WHAT YOU SHOULD DO: Beginning with the line containing "Screen dimensions: 1112x779", transcribe every line exactly down to the last one in the records below, and drop the pictures.

ENTRIES SUPPLIED:
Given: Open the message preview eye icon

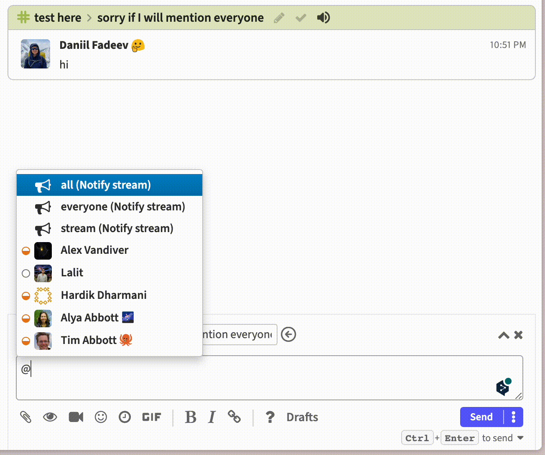Looking at the screenshot, I should [50, 417].
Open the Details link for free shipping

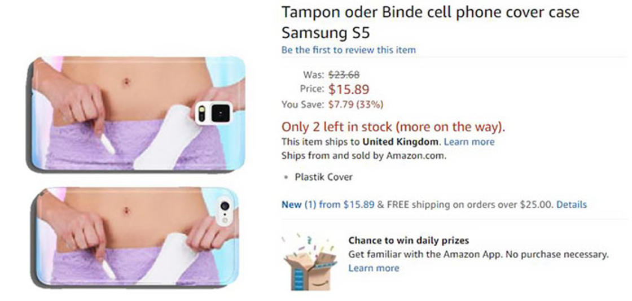click(x=571, y=204)
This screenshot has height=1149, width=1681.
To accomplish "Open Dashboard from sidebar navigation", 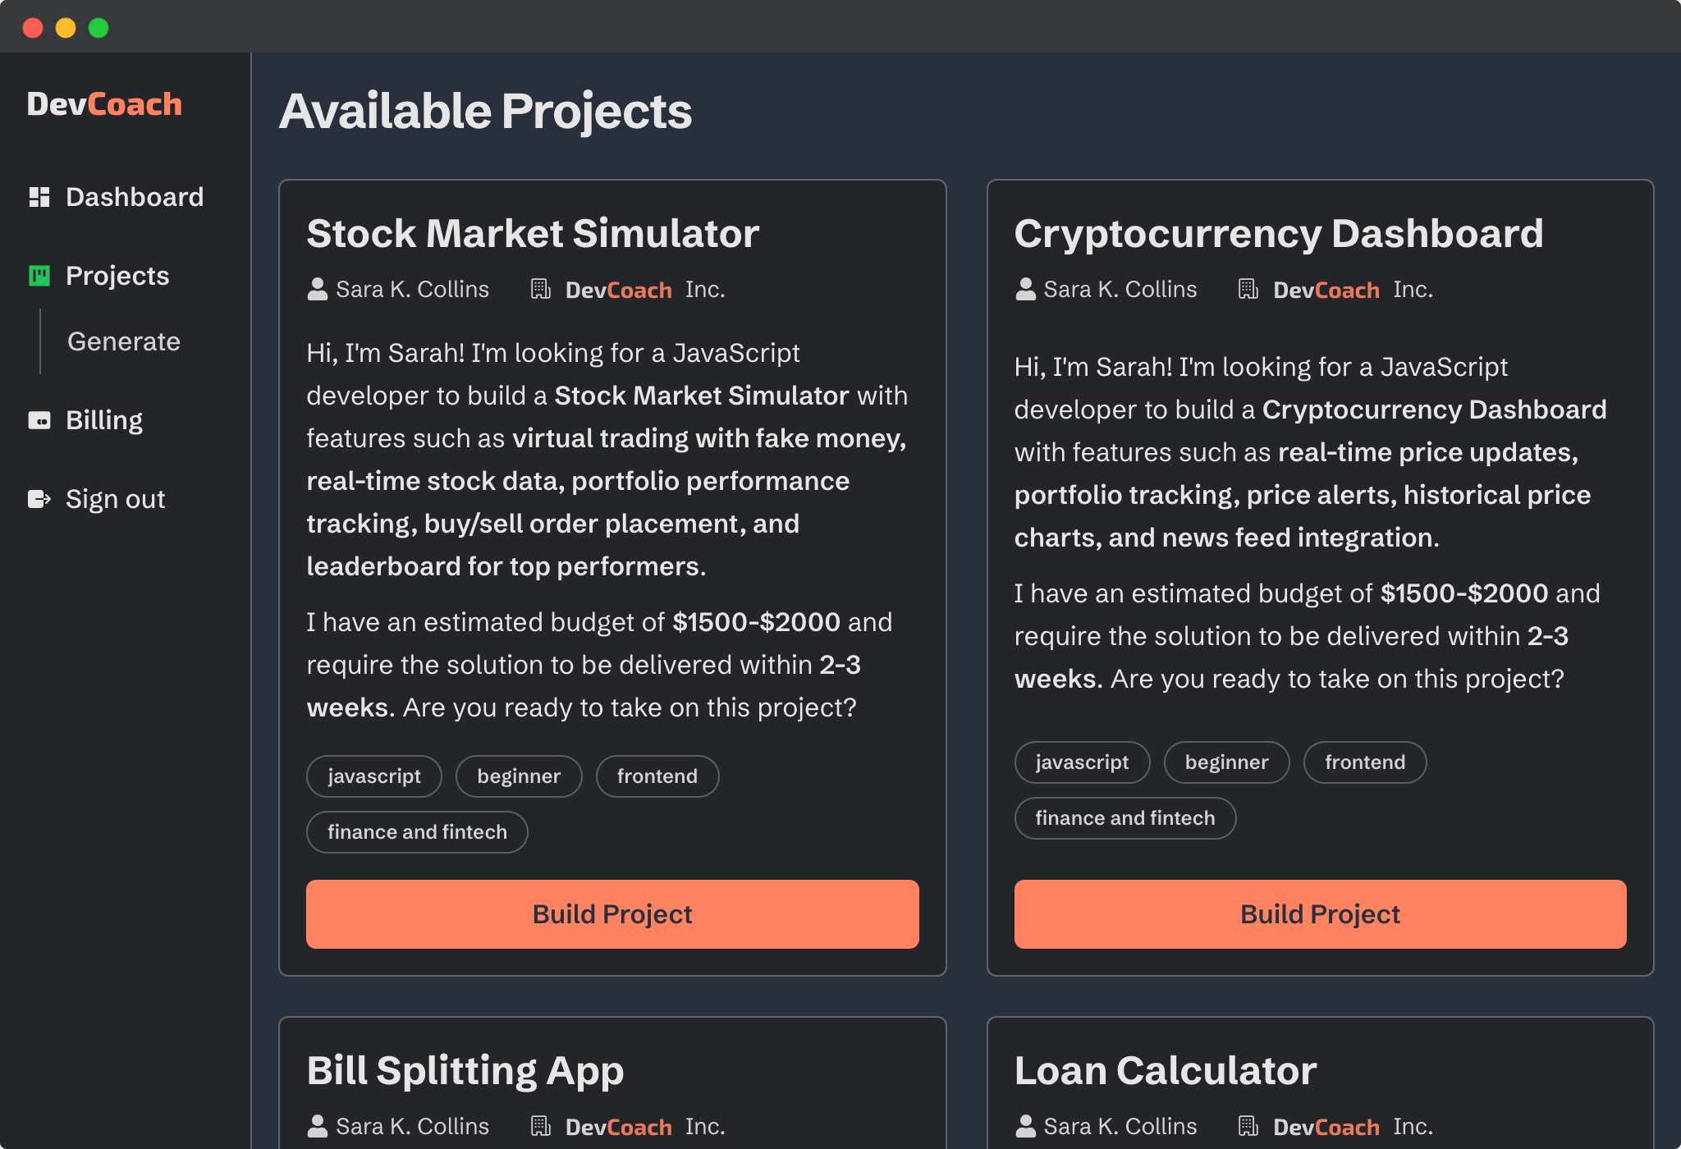I will [134, 197].
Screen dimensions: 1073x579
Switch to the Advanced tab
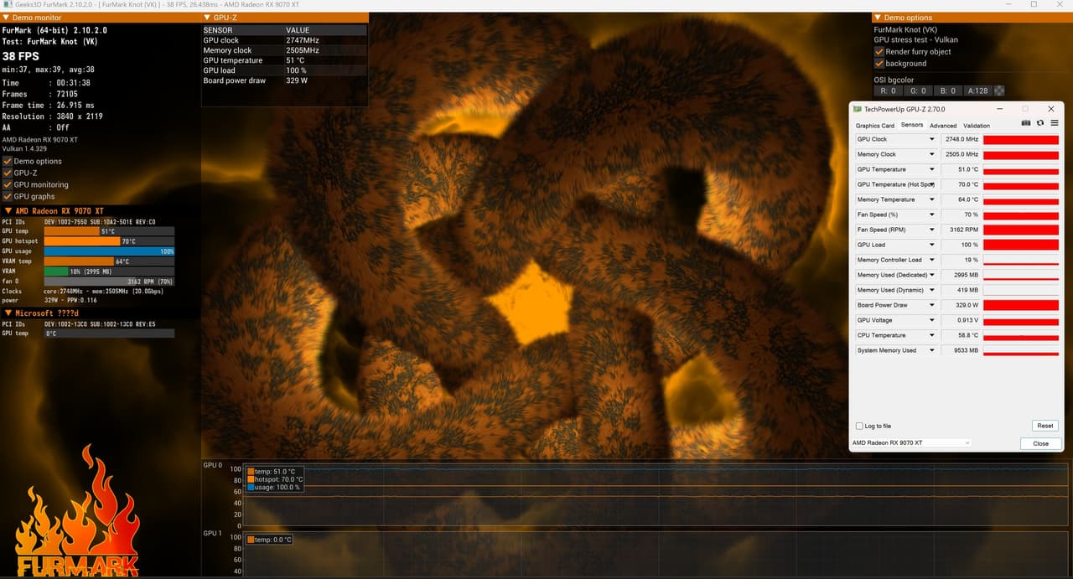tap(943, 126)
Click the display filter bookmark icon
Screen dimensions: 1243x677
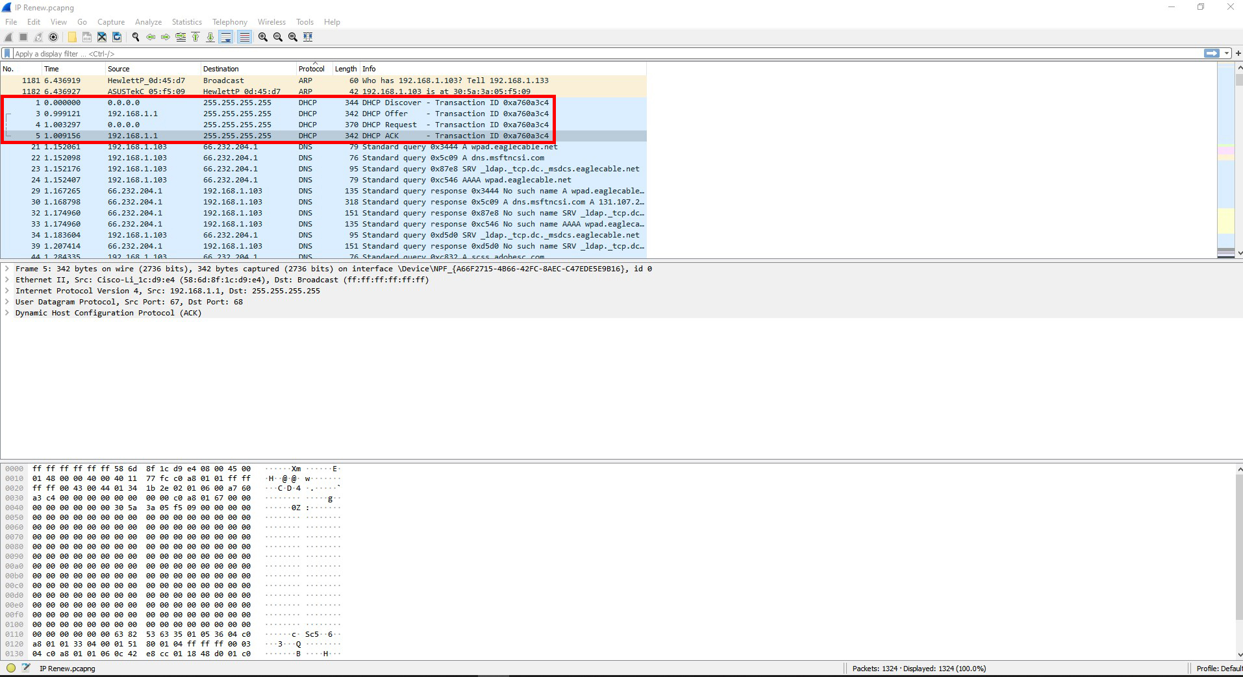click(7, 54)
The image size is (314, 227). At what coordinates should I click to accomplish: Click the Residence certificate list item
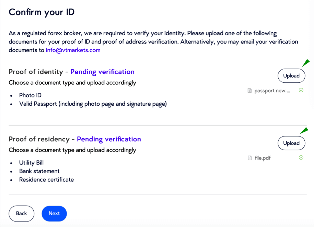(46, 180)

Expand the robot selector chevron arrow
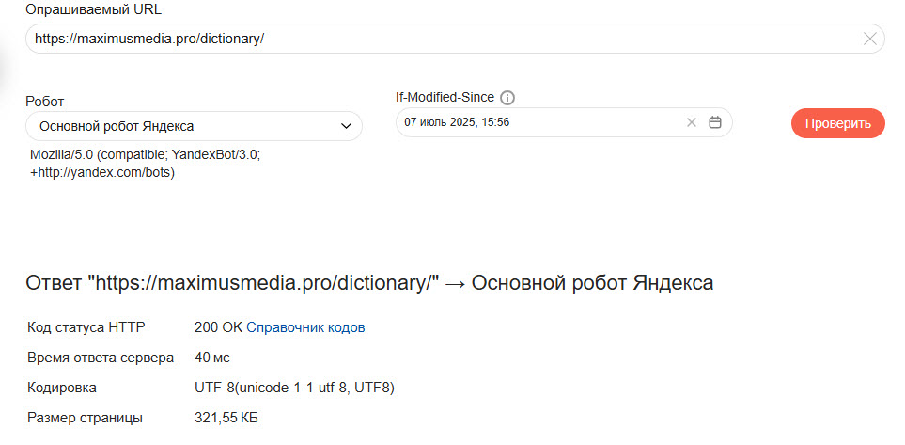[344, 126]
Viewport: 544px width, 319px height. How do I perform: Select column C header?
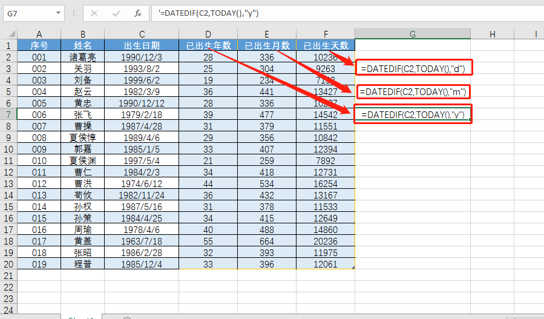tap(142, 34)
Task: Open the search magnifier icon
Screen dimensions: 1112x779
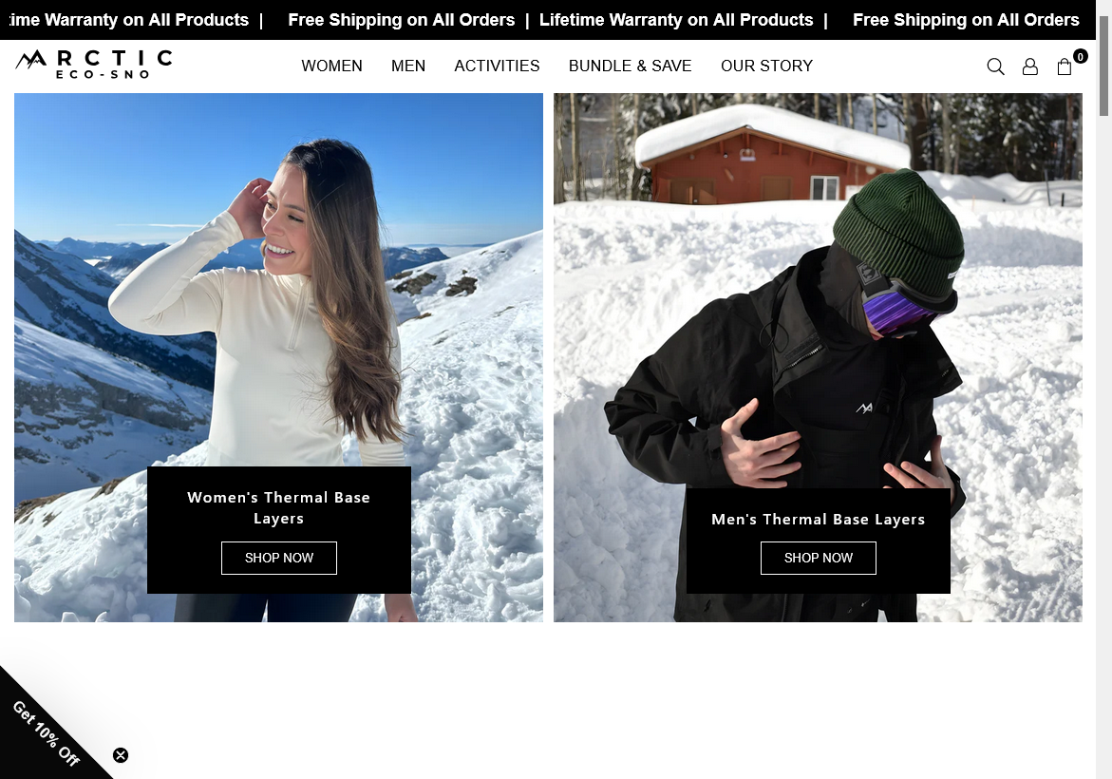Action: coord(996,67)
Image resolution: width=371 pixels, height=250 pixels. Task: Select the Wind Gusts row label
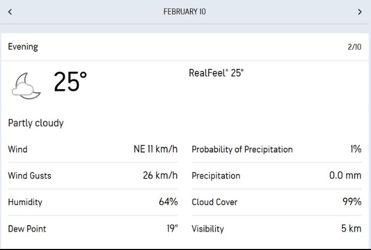coord(30,176)
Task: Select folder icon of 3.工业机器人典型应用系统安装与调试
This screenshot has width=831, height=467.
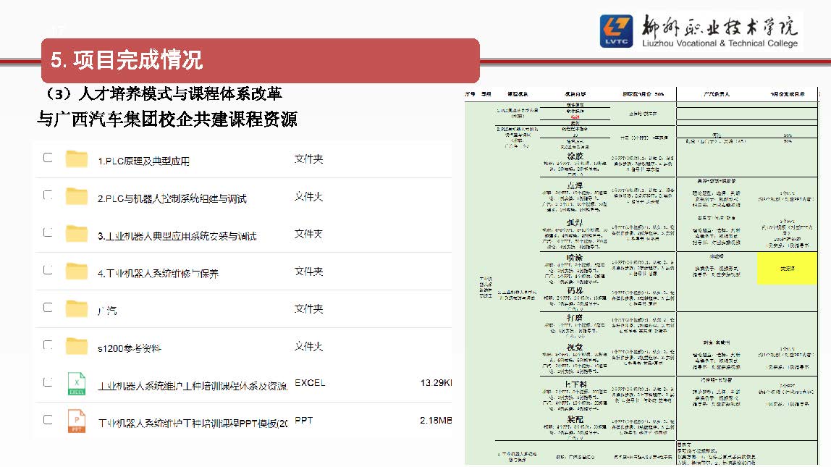Action: click(77, 234)
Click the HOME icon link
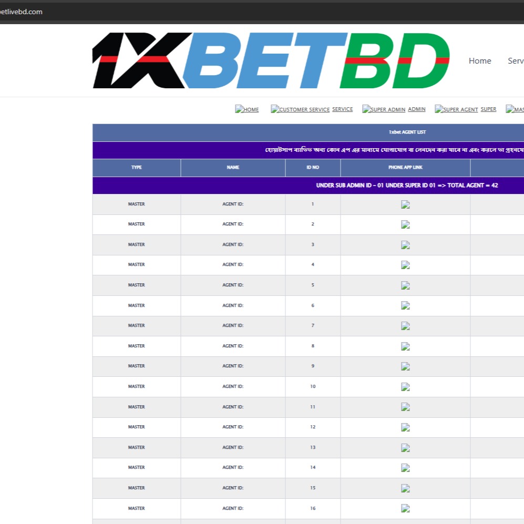The width and height of the screenshot is (524, 524). (x=247, y=109)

EXERCISE RESPONSE:
Screen dimensions: 1112x779
Action: coord(996,67)
Image resolution: width=371 pixels, height=250 pixels. Task: Select the Wind Gusts row label
coord(30,176)
Task: Select folder icon of 3.工业机器人典型应用系统安装与调试
This screenshot has width=831, height=467.
Action: click(77, 234)
Click the HOME icon link
The width and height of the screenshot is (524, 524). (x=247, y=109)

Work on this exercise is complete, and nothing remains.